Thursday, January 20, 2011

Michigan – a state that does it right.

Last month, shortly after I posted results of the study of Michigan trial transcripts done by students under my supervision, Mark Dwyer, the long-time and very capable Chief of the Appeals Bureau in the District Attorney's Office and a regular reader of this blog, asked:

If your reports let you answer, I think it would be interesting to know in how many of the DNA cases the witness or witnesses who testified were present at every stage of the DNA processing. I suspect that this would be a rare circumstance. Have you a view on whether one lab witness "familiar" with the testing will suffice, if he or she was not present at every stage?

I responded:

An important question. For now, I'm going to stick with the comments I made in footnote 9 of the amicus brief I just posted. I hope to have more to say next week.

So far as what I think should suffice, I will continue at least for now to stick with the comments in my brief. But I can add more about the Michigan practice because I have spent some time with John Collins, director of the Michigan State Police Forensic Science Division. (I met with him shortly after Mark posed his question, which is why I hoped to supplement my answer before this, but I haven’t gotten around to doing it until now.) I am delighted to say that, though he is a Michigan State guy, John strikes me as a very capable, dedicated, and thoughtful public official, and he clearly believes that his labs are able to comply with constitutional requirements without having to bear an undue burden.

So, in answer to Mark’s question, no, ordinarily there would not be one person who observed every phase of DNA testing. But ordinarily, according to John (who graciously consented to allowing me to report on our conversation), there are no more than three lab technicians who perform work on a given sample. So the prospect of having to present a nearly endless chain of witnesses to introduce the results of one DNA test is really a strawman for the Michigan state lab, given the degree of vertical integration that it uses to conduct these tests. If in a given case all three analysts were required to testify live, John says they would do so without question. If in all cases all three were required to testify, it would indeed create a heavy burden on the lab as currently funded. But this doesn’t happen. Recall that the data in my amicus brief show that on average even in DNA cases that go to trial only 1.25 lab witnesses testify. For all the fears expressed by the Melendez-Diaz dissenters, the reality is that even for a complex test like DNA matters have settled down so that the number of witnesses who have to testify is quite reasonable.

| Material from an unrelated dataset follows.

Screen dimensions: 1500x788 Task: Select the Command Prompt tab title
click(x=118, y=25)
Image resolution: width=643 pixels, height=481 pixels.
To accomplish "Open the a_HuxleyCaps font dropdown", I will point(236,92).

It also bears emphasis that the reason why as many live witnesses testify as do is attributable at least in large part to the demands of the prosecution rather than the defense. That is, often the prosecution wants its technical witnesses to testify live, to make a vivid impression. (To put it bluntly: When prosecutors want lab witnesses to testify live, they do so, and no controversy arises; when defendants want lab witnesses to testify live but the prosecutor doesn’t, or can’t produce the witness, the prosecutor (in states unlike Michigan that before Melendez-Diaz did not follow proper procedures) complains about how burdensome the production is.) One piece of information I learned from John strengthens this point: Michigan has developed facilities for lab technicians to testify, on consent of the parties, by remote video. John is obviously interested in fostering this practice. He reports that it is the prosecutor rather than the defense that most often is unwilling to allow this cost-saving convenience.

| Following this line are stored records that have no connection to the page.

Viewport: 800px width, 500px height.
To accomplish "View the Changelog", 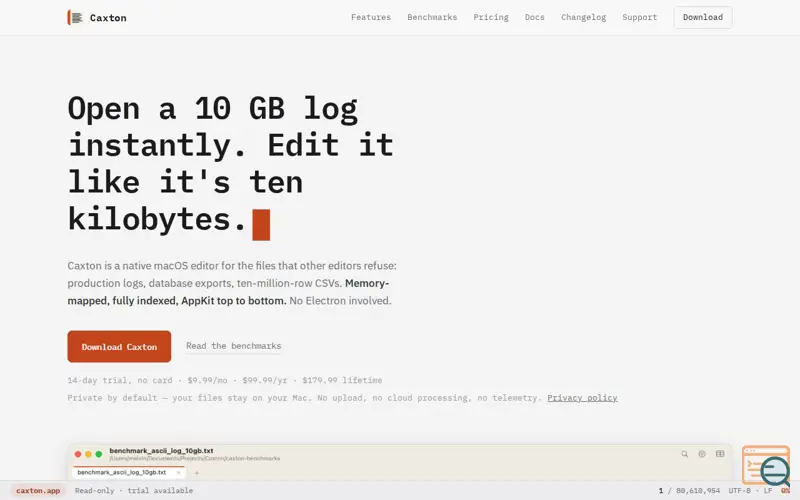I will click(584, 17).
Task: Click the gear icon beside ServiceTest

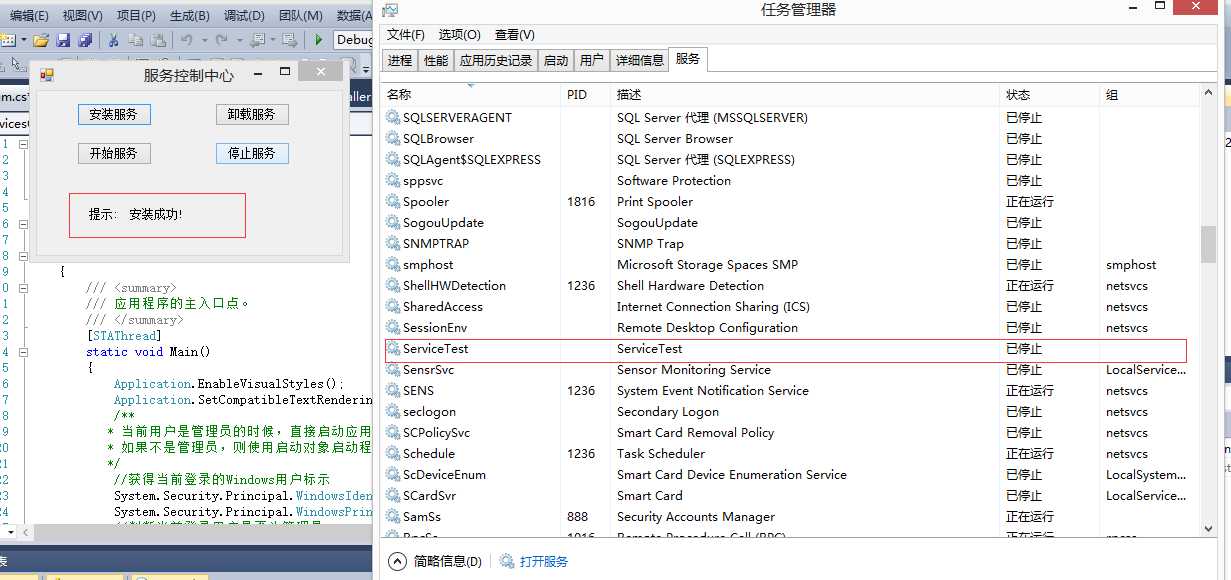Action: click(x=393, y=349)
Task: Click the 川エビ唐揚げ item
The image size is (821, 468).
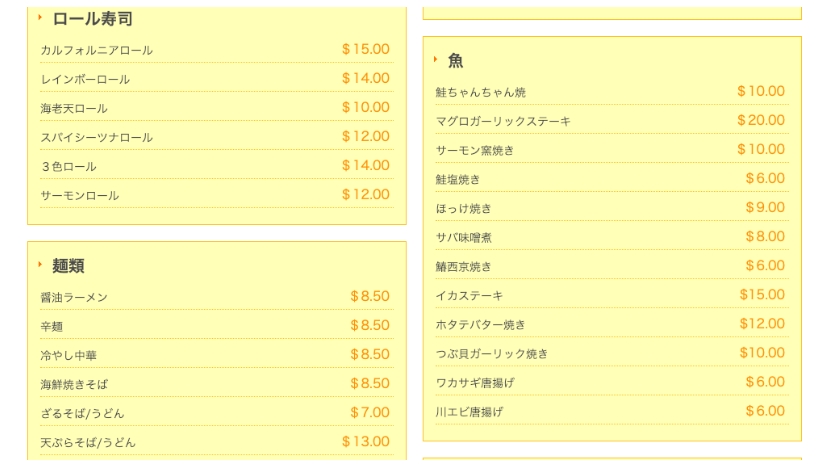Action: [x=469, y=412]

John did express concern on one point: Too often, he said, defense counsel refuses to stipulate to presentation of a lab report until the witness appears ready to testify; then, counsel, (1) recognizing that the prosecution is able to present the witness live and (2) not really wanting live testimony, stipulates to admissibility of the report. I don’t believe John has any data on how often this happens, and it clearly is not a debilitating problem. But it does seem to me that the problem could be cured by a simple statutory fix: If the defense declines a pre-trial request to stipulate to admissibility of the report (or, in those states having a notice-and-demand statute, makes a demand), it must assert that it does not intend to stipulate to admissibility of the report if the witness appears at trial ready to testify. There are some statutes that require the defense to assert that it is making the demand in good faith or that it intends to cross-examine. The first of these strikes me as too vague and the second as too demanding; perhaps the defense wants to see what the direct testimony is, expose the witness to the trier of fact, and only then decide whether to cross-examine or not. But a statute that says in effect that if the defense demands confrontation it must really want that the witness testify live and not merely that the prosecution be put to the test of bringing the witness to court seems entirely reasonable to me. And I think it would greatly reduce this problem, however significant or insignificant it might be: A defense lawyer will not want to have to explain very often why it belatedly decided to stipulate to admissibility of the report after declining to before. And I suppose if this isn’t good enough a state could adopt an even stronger statute, providing that if the defense declines a timely request to stipulate (or makes a timely demand), and the witness appears at trial prepared to testify live, the court must call the witness to give live testimony.